*Data for processing*:
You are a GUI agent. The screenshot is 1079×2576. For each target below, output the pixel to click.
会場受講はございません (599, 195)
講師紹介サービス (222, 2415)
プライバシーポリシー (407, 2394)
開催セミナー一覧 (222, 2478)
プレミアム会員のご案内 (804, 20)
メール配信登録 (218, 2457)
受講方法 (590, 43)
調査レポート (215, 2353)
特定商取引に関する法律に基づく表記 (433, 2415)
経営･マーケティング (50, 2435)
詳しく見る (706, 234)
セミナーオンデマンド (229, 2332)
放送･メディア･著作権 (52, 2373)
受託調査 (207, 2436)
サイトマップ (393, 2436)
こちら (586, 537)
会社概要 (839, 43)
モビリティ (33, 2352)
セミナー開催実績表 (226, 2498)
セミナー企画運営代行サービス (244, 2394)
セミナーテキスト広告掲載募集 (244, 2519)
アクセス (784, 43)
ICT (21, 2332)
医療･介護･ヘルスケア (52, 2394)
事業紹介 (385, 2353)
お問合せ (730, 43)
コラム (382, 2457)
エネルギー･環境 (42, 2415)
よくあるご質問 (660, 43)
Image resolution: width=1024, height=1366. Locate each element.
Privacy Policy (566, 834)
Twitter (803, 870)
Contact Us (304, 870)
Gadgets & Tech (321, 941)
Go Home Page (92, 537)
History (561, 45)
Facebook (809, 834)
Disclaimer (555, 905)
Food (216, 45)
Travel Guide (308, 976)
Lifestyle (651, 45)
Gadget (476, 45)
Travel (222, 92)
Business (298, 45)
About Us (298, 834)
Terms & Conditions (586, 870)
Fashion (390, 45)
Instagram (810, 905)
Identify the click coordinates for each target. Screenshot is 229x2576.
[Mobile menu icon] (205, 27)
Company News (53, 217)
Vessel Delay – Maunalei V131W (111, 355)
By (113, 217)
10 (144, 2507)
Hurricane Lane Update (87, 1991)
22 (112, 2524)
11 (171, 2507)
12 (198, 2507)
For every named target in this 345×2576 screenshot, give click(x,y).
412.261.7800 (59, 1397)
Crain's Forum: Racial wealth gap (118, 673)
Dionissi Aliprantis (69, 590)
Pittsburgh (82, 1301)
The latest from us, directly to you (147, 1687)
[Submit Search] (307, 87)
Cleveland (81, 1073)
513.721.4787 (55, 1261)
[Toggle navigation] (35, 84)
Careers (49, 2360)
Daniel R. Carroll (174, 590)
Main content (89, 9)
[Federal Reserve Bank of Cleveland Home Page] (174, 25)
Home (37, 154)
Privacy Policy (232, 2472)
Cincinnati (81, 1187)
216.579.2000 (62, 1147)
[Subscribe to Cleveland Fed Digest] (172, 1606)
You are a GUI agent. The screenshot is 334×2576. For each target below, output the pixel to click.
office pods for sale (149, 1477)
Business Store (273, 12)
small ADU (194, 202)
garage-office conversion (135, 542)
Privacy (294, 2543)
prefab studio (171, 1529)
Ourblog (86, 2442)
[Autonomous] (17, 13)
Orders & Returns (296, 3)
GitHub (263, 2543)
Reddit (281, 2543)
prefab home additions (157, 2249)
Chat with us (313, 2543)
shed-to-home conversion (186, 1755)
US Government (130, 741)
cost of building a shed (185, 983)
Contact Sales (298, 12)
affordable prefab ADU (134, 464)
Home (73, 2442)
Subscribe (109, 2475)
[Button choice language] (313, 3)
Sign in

*Assignment*:
The reply should hold only the lines of the listing above starting at the line containing "22 (112, 2524)" and ending at the line containing "216.579.2000 (62, 1147)", exactly as written.

*Exercise solution*:
22 (112, 2524)
11 (171, 2507)
12 (198, 2507)
For every named target in this 345×2576 screenshot, give click(x,y).
412.261.7800 (59, 1397)
Crain's Forum: Racial wealth gap (118, 673)
Dionissi Aliprantis (69, 590)
Pittsburgh (82, 1301)
The latest from us, directly to you (147, 1687)
[Submit Search] (307, 87)
Cleveland (81, 1073)
513.721.4787 (55, 1261)
[Toggle navigation] (35, 84)
Careers (49, 2360)
Daniel R. Carroll (174, 590)
Main content (89, 9)
[Federal Reserve Bank of Cleveland Home Page] (174, 25)
Home (37, 154)
Privacy Policy (232, 2472)
Cincinnati (81, 1187)
216.579.2000 (62, 1147)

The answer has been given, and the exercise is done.